Especialistas em saúde mental tem apontado a possibilidade de um aumento de “ansiedade social” nesse processo, porque o isolamento por um longo período pode provocar um impacto em nossas habilidades sociais e capacidade de interação. Em outras palavras, muitas pessoas foram perdendo seu repertório de convivência e precisarão de algum tempo para se adaptarem novamente ao convívio presencial.
Isso faz sentido se pensarmos que ao ficar algum tempo em casa, por escolha ou força das circunstâncias como um período de convalescência, muitas pessoas sentem uma certa sensação de desconforto ao voltar a sair. Imagine após esse período prolongado já próximo de 18 meses.
Certamente os desafios que vamos enfrentar no retorno ao convívio social são muito pessoais e resultam diretamente de como enfrentamos o período de isolamento. Então não há uma regra ou receita de bolo de como nos preparar para voltar a rotina de trabalho e relacionamentos.
É importante investigar como se sente sobre isso para começar a estabelecer suas próprias estratégias de readaptação. Nada como uma boa conversa consigo (ou na terapia, caso tenha acompanhamento) para descobrir em que ponto você se encontra e como se preparar e se adaptar.
A seguir eu coloco algumas questões que tem surgido na clínica e indico uma possível estratégia, mas só como sugestão para que você faça do seu próprio modo:
Questão: Está com medo de se infectar com o vírus?
Estratégia: Siga respeitando as regras de segurança
Questão: Tem sentido ansiedade em retornar ao convívio?
Estratégia: Se permita ir aos poucos e em seu próprio ritmo
Questão: Tem sentido pouco desejo de voltar se sociabilizar?
Estratégia: Vá treinando e fortalecendo seu “músculo social”
Questão: Está com temor de não se adaptar ao trabalho presencial?

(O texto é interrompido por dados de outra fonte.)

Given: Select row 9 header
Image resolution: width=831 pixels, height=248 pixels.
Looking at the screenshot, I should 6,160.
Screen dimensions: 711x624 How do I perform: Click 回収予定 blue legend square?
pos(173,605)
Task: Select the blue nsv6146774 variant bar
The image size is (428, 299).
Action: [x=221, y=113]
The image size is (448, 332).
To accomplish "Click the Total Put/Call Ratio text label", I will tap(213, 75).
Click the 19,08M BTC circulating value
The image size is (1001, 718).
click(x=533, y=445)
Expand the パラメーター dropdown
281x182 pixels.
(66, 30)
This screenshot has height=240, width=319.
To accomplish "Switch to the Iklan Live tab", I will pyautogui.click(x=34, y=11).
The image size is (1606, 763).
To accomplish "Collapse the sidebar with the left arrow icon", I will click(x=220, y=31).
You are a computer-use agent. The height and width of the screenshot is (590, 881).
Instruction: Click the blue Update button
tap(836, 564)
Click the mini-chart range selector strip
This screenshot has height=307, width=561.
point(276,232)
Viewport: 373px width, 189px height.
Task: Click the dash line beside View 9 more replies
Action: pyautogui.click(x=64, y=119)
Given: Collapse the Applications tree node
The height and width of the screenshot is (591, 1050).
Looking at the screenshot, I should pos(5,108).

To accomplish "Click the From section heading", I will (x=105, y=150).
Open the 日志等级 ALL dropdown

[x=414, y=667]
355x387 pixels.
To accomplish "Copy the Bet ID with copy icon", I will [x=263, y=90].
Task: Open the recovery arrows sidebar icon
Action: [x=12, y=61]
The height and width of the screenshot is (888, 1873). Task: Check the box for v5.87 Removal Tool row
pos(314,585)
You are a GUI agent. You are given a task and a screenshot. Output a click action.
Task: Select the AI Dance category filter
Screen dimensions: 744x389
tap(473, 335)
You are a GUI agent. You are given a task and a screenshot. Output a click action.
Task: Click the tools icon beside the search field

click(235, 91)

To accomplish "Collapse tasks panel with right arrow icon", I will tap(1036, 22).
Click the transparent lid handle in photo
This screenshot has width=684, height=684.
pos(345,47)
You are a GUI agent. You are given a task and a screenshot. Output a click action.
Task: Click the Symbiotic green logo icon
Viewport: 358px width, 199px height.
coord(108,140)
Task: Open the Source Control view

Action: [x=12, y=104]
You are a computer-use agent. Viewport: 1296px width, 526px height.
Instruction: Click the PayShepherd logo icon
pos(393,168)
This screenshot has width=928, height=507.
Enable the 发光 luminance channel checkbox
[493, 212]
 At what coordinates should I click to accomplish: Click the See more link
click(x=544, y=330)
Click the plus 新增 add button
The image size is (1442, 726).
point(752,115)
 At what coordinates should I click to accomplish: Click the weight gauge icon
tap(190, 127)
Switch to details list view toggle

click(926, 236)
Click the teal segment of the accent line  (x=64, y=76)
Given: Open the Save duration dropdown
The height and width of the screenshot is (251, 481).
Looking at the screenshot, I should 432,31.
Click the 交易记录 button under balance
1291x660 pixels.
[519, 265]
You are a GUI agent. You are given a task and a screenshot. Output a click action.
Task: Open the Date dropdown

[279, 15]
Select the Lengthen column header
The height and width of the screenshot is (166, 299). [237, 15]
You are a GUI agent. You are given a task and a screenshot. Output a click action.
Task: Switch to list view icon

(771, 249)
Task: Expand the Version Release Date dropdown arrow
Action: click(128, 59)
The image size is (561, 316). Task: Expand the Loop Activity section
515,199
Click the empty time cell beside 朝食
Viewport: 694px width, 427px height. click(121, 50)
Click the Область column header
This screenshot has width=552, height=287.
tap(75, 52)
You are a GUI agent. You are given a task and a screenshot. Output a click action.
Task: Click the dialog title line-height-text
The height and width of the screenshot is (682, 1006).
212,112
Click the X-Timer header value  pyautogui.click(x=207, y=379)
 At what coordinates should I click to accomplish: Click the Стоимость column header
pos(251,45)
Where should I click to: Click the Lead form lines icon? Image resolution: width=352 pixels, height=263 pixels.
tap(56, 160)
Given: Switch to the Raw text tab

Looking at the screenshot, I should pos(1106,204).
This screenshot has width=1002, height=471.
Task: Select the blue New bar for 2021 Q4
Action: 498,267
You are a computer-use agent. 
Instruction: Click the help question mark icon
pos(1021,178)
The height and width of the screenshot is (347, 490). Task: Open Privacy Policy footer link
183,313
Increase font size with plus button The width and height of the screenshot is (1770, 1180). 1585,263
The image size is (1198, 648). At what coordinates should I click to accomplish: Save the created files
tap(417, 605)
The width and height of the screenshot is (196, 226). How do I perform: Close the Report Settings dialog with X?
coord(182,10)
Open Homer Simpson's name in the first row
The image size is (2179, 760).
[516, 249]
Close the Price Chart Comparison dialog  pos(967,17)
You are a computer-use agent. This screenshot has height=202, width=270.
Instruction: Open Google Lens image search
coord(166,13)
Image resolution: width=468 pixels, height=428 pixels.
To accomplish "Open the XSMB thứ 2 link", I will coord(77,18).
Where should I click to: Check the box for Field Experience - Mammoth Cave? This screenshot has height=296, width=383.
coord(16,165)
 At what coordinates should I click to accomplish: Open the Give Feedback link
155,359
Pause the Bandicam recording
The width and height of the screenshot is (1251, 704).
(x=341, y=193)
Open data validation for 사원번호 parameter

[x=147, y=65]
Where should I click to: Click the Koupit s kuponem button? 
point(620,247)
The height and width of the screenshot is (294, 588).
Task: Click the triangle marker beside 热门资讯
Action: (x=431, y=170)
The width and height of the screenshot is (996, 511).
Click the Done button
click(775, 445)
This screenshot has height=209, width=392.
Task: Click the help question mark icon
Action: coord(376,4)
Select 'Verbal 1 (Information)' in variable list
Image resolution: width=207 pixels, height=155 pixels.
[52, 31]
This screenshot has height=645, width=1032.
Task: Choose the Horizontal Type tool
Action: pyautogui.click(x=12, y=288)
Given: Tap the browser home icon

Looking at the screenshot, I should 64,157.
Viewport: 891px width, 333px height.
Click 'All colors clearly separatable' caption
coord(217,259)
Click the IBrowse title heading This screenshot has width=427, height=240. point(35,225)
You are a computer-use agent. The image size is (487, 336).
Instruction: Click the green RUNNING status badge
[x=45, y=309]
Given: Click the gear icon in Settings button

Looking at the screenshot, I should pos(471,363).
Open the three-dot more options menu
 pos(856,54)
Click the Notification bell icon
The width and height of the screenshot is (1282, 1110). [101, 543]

Estratégia: Tenha honestidade consigo e seja transparente com colegas e chefia.
Questão: Está com medo de não conseguir um novo relacionamento?
Estratégia: Acolha seu medo e se lance ao desafio focando no autorrespeito.
Questão: Está de luto, se sentindo triste e com saudades?
Estratégia: Abrace a sua dor, respeite seu sofrimento e tome próprio tempo.
Reconhecendo o momento presente, tendo honestidade conosco e respeitando nossos sentimentos, nos tornamos capazes de pensar consciente e intencionalmente para os desafios futuros.
Afinal, para todas as questões, o amor será sempre a melhor resposta: amor por nós e pelas pessoas ao nosso redor e o desejo de entrarmos em relação com elas, nos abrindo para a troca e permitindo que os intercâmbios aconteçam.